Designing with Types

Contact management seems simple, but when real business rules like data validity, contact method combinations, email verification lifecycle, and lifecycle management are involved, a naive implementation allows invalid states. This sample combines Eric Evans’s DDD tactical patterns with Functorium’s type system to embed business rules directly into the structure of the domain model.

This sample is based on Scott Wlaschin’s Designing with Types series. The original was written in F# and has been reimplemented with C# and the Functorium framework.

public class Contact
{
public string FirstName { get; set; }
public string LastName { get; set; }
public string?

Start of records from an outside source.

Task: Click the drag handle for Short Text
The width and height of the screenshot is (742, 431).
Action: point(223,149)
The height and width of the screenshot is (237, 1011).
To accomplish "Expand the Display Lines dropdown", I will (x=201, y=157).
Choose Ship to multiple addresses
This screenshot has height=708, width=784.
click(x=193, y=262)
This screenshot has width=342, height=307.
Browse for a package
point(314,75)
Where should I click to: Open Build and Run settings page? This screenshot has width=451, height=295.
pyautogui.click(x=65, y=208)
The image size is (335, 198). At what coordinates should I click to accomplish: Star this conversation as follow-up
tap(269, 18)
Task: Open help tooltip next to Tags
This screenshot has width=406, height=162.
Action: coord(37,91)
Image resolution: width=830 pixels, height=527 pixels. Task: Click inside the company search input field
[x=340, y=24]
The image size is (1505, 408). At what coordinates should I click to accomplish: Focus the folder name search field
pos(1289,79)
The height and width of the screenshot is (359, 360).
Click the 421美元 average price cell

MiddleInitial { get; set; }
public string? EmailAddress { get; set; }
public bool IsEmailVerified { get; set; }
public string? Address1 { get; set; }
public string? City { get; set; }
public string? State { get; set; }
public string? Zip { get; set; }
}

This implementation compiles and runs. However, it allows the following invalid states:

  • 100-character names, non-numeric zip codes — no validation exists
  • A contact with neither email nor address — a contact without any contact method is possible
  • IsEmailVerified = true while EmailAddress = null — a contradictory state
  • Reverting a verified email to false — one-way transitions are not guaranteed
  • First name and email are both string — swapping them by accident goes unnoticed by the compiler

Block the problems above not through runtime validation but through the type system:

  • Invalid values cannot be created — constrained value objects complete validation at creation time
  • Invalid states cannot be represented — union types enumerate only the permitted combinations
  • Invalid transitions cannot execute — a type-safe state machine enforces the rules
  • Failures cannot be ignoredFin<T> return types force callers to handle errors

DDD tactical patterns define the rule boundaries, and Functorium’s functional types enforce them at the compiler level.

This sample goes through 5 steps from naive code to a complete DDD domain model. Each step takes the output of the previous step as input to derive the next decision.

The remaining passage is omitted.